Bazis International of Concord is scheduled to construct a 79-storey complex at the site and intends to start demolition in December. And so recently it sent out lease-termination notices. That's when reality set in.
"To have to move from here is a very big loss for me," said 75-year-old Jack Tcherkezian, the owner of HyArt Gallery, a photo-frame operation he has run for 15 years in Roy's Square, a quaint, 18-foot-wide laneway that runs south from Bloor and then circles west toward Yonge. "It's a very big project they're planning. When it's finished, there's going to be a lot more waste, garbage, congestion, traffic, people and cars."
Across the laneway, Percy More, manager of Ritz Caribbean Food, is perturbed at the idea of having to move.
"We're very upset and our customers are upset because we don't want to leave," Mr. More said. "They are running us out just like that."
The project will cost close to $500-million and will include 450 condos, a 120-room, five-star boutique hotel and a number of retailers. Although no names for the hotel and retailers have been finalized, Bazis has decided on the price range for its condos: $300,000 for a one-bedroom unit to over $2-million for a full-floor penthouse of close to 10,000 square feet.
Some modifications are being made to architect Roy Varacalli's original exterior design, but the size and height remain intact.
"The project goes to marketing in October," Mr. Varacalli said. That's when Bazis will find out how the public will respond to its condo sales pitch.

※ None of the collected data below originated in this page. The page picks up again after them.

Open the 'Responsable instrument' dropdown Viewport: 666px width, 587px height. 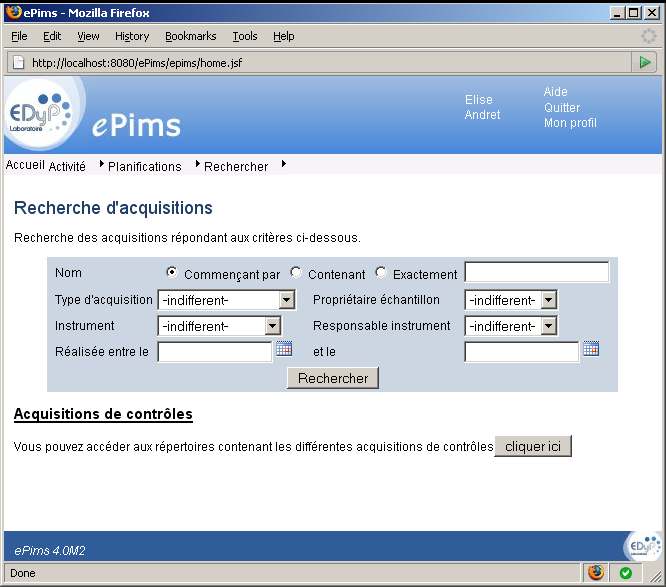tap(548, 326)
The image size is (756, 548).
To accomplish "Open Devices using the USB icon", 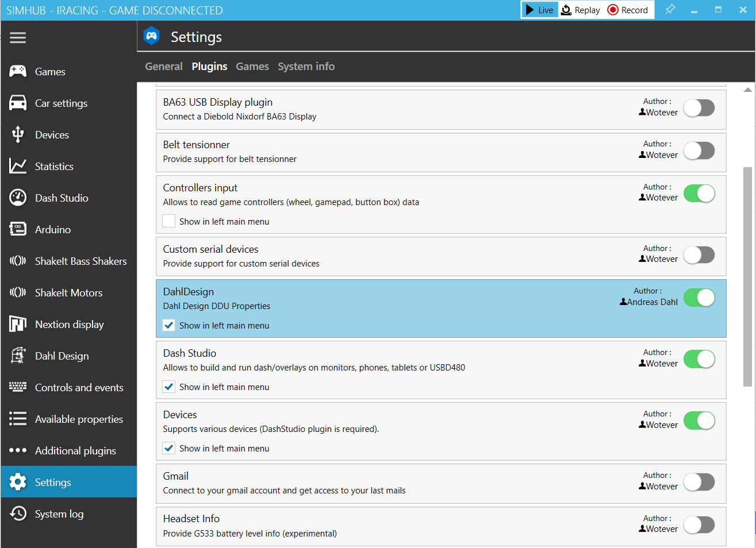I will pos(18,134).
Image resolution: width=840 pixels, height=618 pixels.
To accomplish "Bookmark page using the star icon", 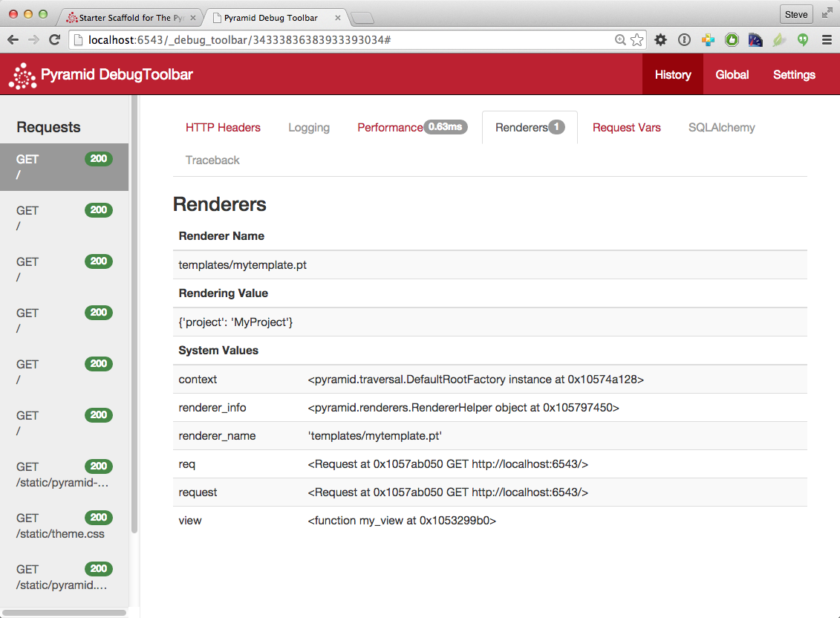I will 636,40.
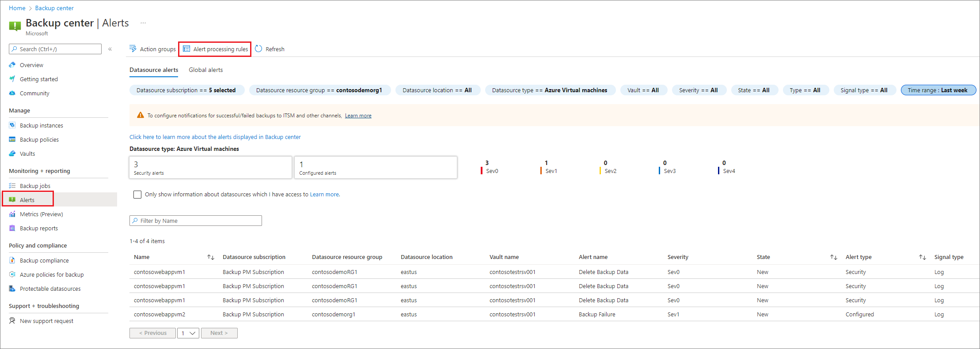Sort table by Name column
Image resolution: width=980 pixels, height=349 pixels.
coord(210,257)
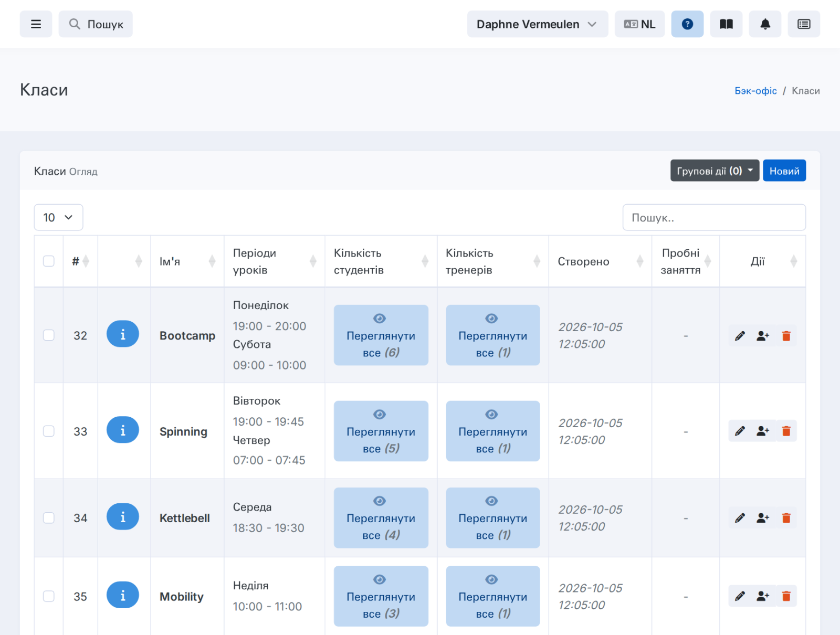840x635 pixels.
Task: Open the book documentation icon
Action: (726, 24)
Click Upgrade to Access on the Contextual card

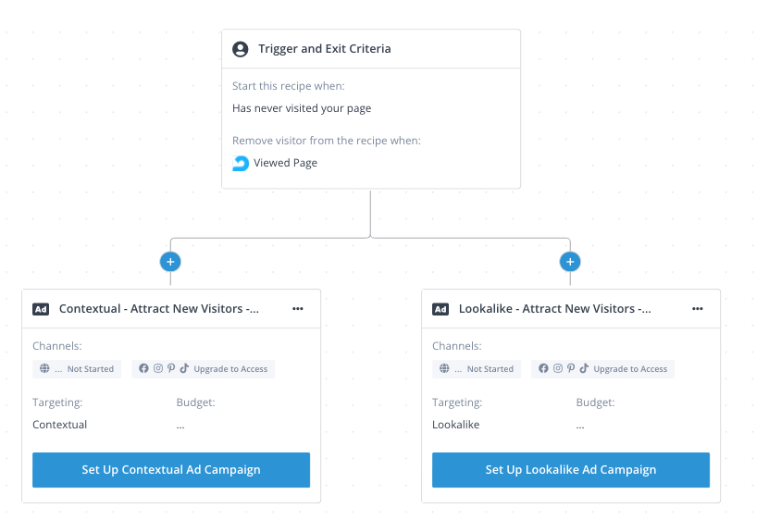tap(230, 369)
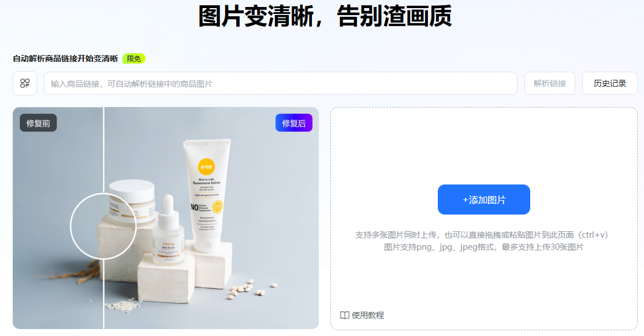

The development will run east along Bloor and one full block south to Hayden Street, the location of the Naval Club, another casualty of the project.
[. . .]
Veronika Belovich, Bazis's director sales and marketing, said: "We're trying to make the city better. This is a junky corner and we want to make it a fabulous area."
The "junky" comment is an unfair slam at a pleasant area of low-rise shops, in my opinion. (I'll miss particularly the Indian restaurant Biryani House and City Optical, where I bought my most recent pairs of glasses.) Still, the kind of money needed to build a 77-story tower brings with it its own privileges, and the architectural designs do look interesting.